The so-called “hard water” is defined as water with high mineral content, which is formed when it passes through chalk and limestone deposits that consist of calcium and magnesium carbonates.
There are some health benefits from drinking hard water. However, this type can bring about critical problems when used in industrial settings. Water hardness should be monitored when it comes to such environments, in order to prevent costly breakdowns in related equipment – like boilers and cooling towers.
When it comes to households, it is easy to see if there is hard water. Limescale is formed in kettles and heaters, or no foam is formed when soap is combined with water. The end users can resort to softening to minimize the adverse effects given by hard water. Before looking into this process, they should know more about soft water. So here follows:
Soft Water Facts
It refers to water with low concentrations of ions, specifically calcium and magnesium ions. Soft water happens naturally where the rivers’ drainage basin is formed of hard, impenetrable, calcium-deficient rocks.
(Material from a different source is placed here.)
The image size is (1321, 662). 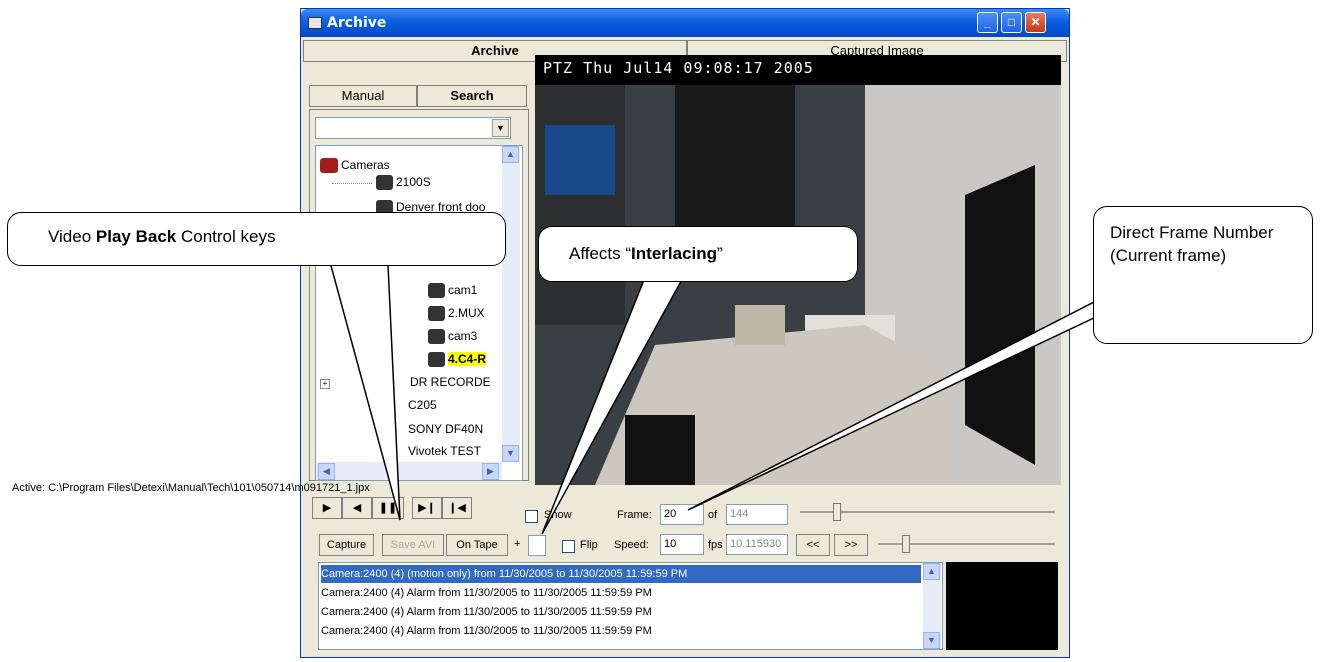 What do you see at coordinates (1203, 275) in the screenshot?
I see `callout-frame: Direct Frame Number (Current frame)` at bounding box center [1203, 275].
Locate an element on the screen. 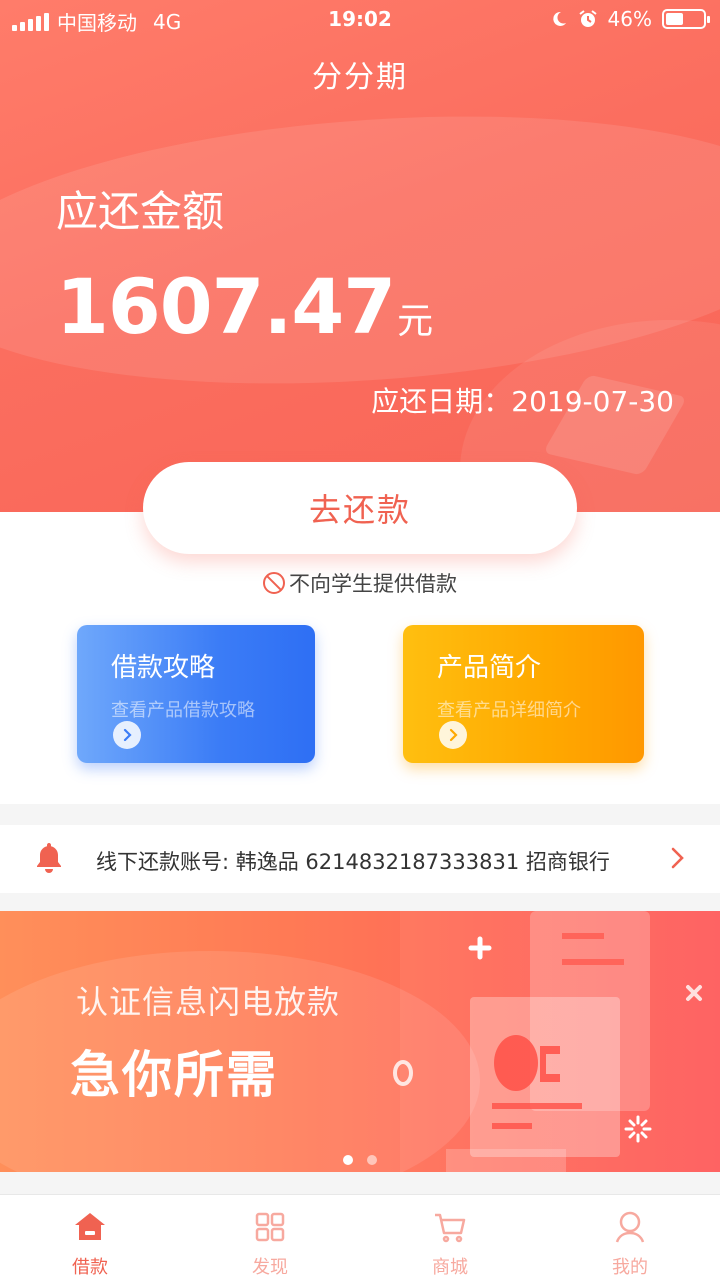  product-intro-card: 产品简介 查看产品详细简介 is located at coordinates (524, 694).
An example of such place is Western Highlands in Scotland.
To others, soft water is the type of water produced by means of a softening process.
This is not that accurate though, since the correct term for this type is actually softened water. High levels of sodium and bicarbonate ions may be present in softened type in such cases.
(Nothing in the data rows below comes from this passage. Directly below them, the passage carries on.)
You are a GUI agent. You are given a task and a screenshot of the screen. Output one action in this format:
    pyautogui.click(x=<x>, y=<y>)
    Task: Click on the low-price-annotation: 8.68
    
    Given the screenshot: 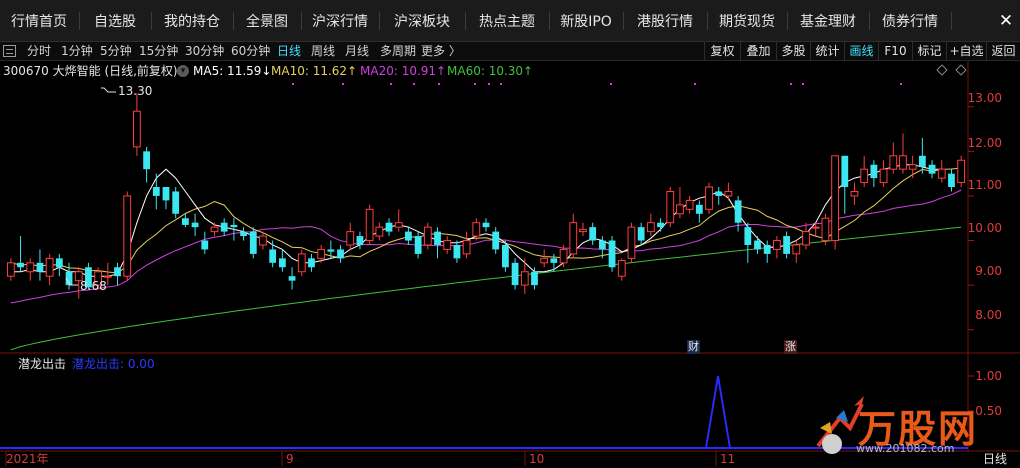 What is the action you would take?
    pyautogui.click(x=94, y=286)
    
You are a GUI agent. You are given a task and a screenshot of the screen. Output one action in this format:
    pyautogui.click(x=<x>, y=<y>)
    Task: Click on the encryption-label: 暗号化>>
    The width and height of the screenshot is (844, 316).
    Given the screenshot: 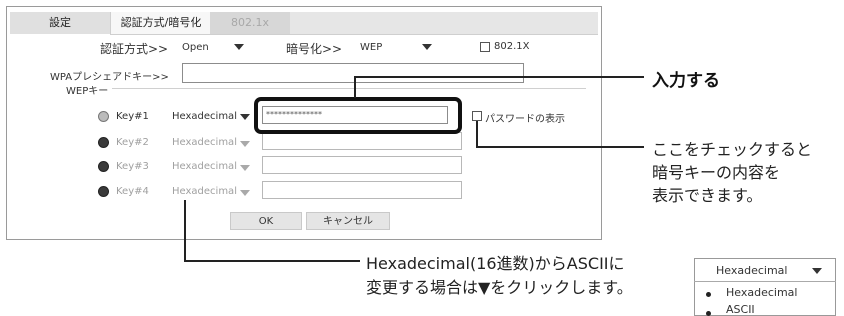 What is the action you would take?
    pyautogui.click(x=314, y=49)
    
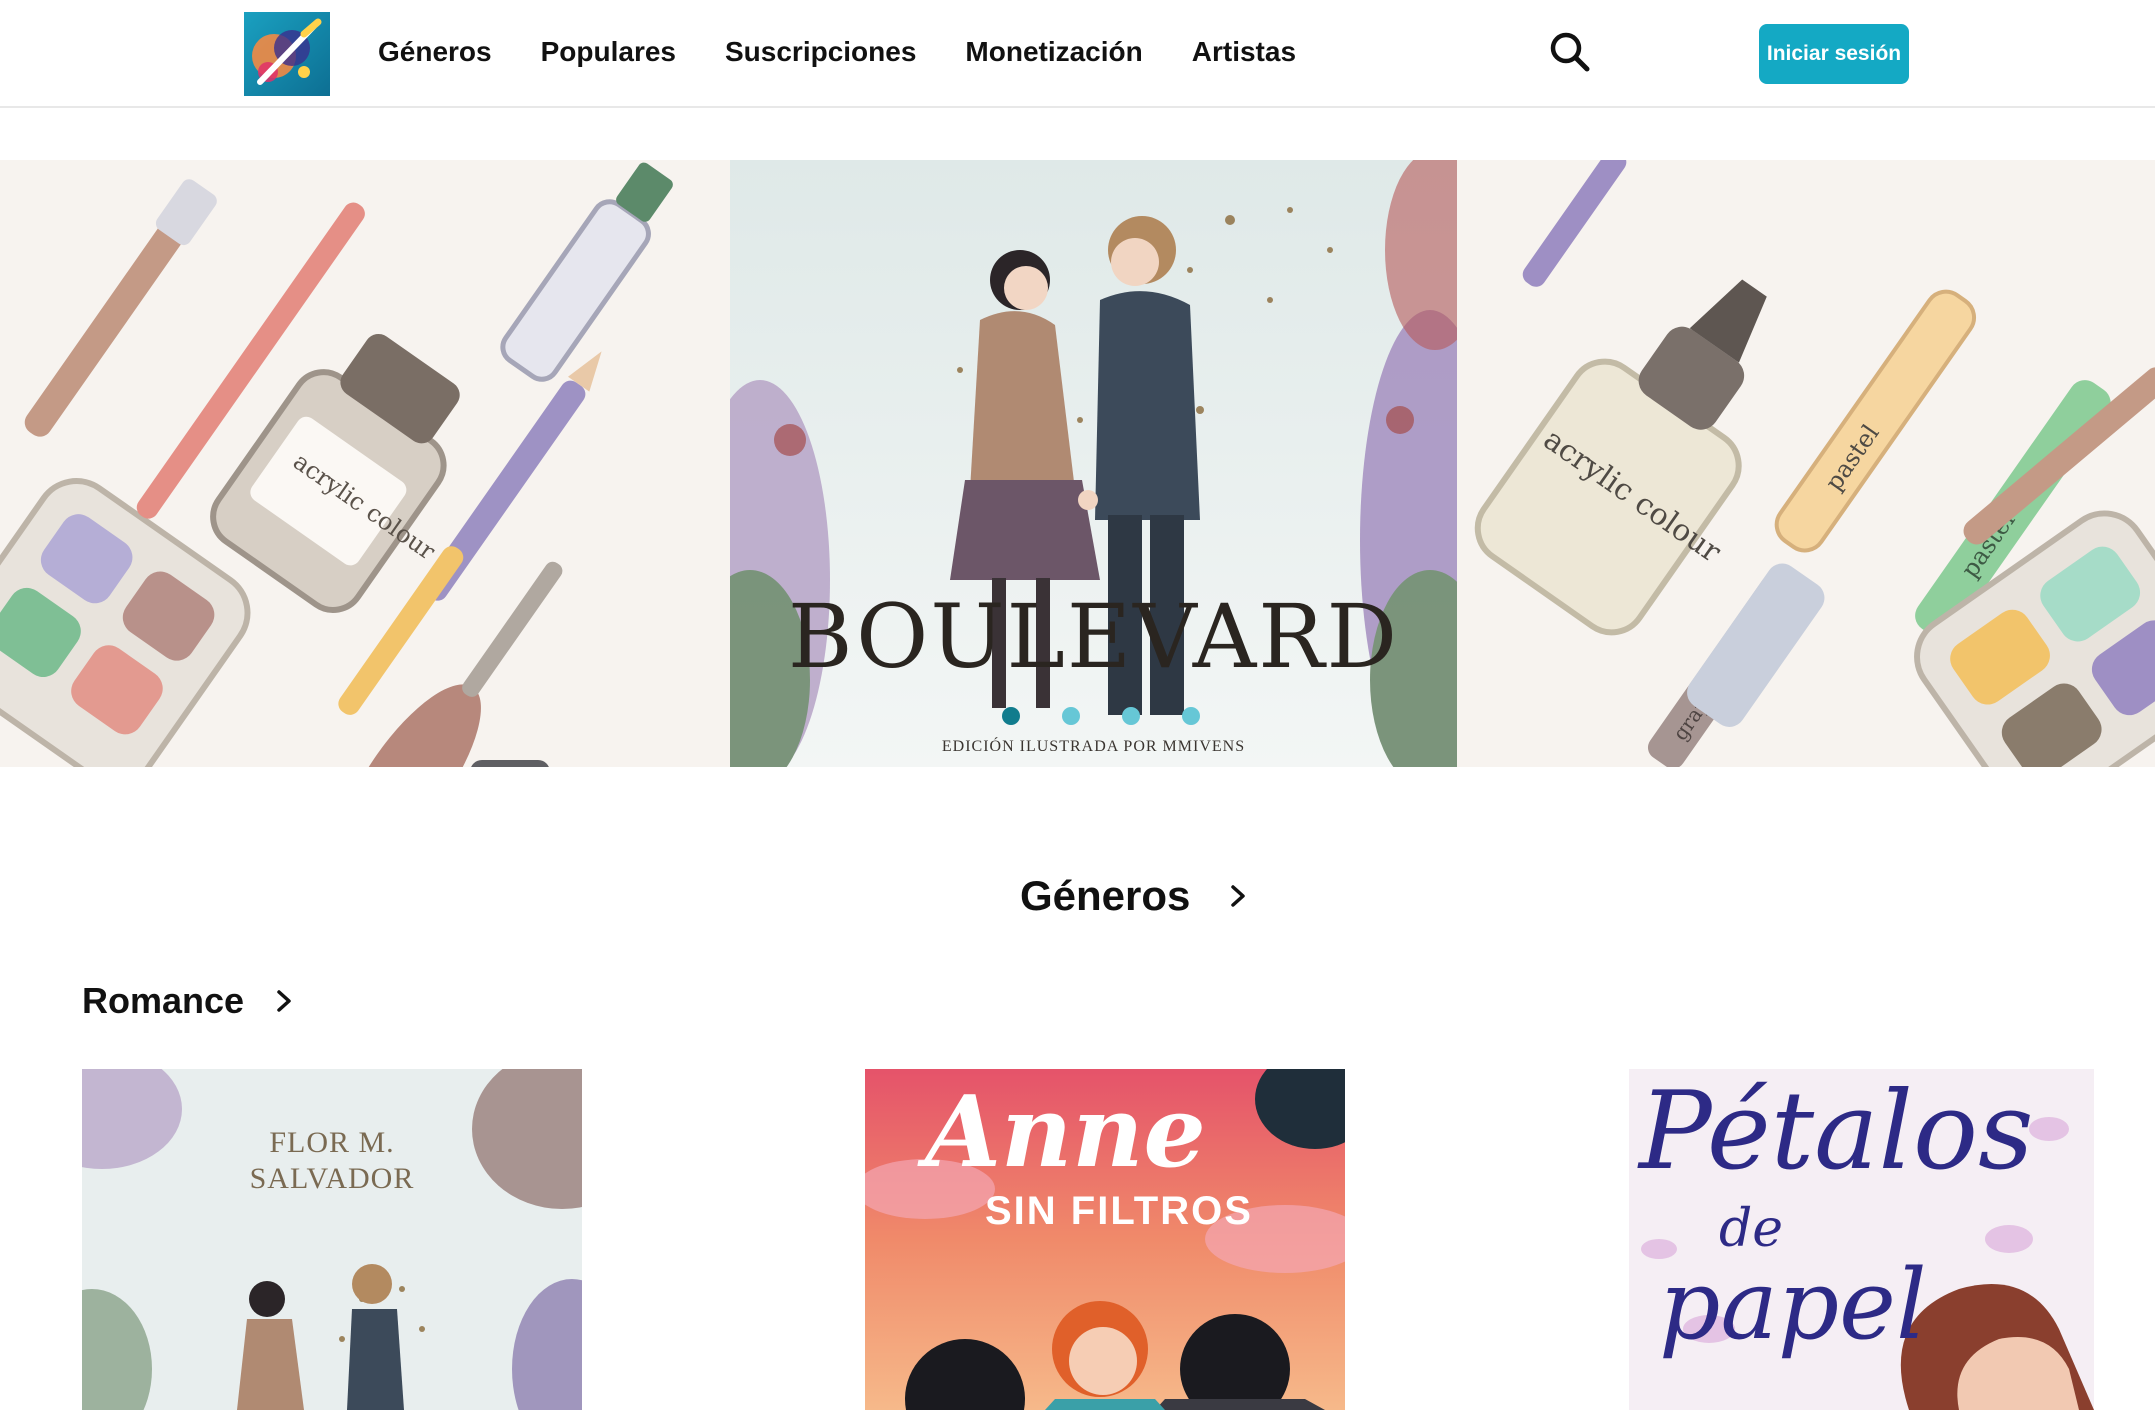 The width and height of the screenshot is (2155, 1410). What do you see at coordinates (1793, 1305) in the screenshot?
I see `book-3-title-line3: papel` at bounding box center [1793, 1305].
There is no soap scum formed when washing with soft water, and this happens because it only has few calcium ions.
Also, soap can easily lather when mixed with water. Just the same, there will be no calcium deposits produced in the heating systems. There are only two types of water, so if it is not soft, it is hard.
The water is considered soft when it follows the requirements of a particular state or country of residence. In the United Kingdom, as an example, if the water hardness is below 50 mg / l of calcium carbonate, it is regarded as soft. If it is above this number, then it is considered hard.
When it comes to the US, water is classified as soft when it has below 60 mg / l of calcium carbonate. The majority of US states have hard water because of the ancient sea beds with high concentrations of limestone. That is why the people here want a softening treatment for their water.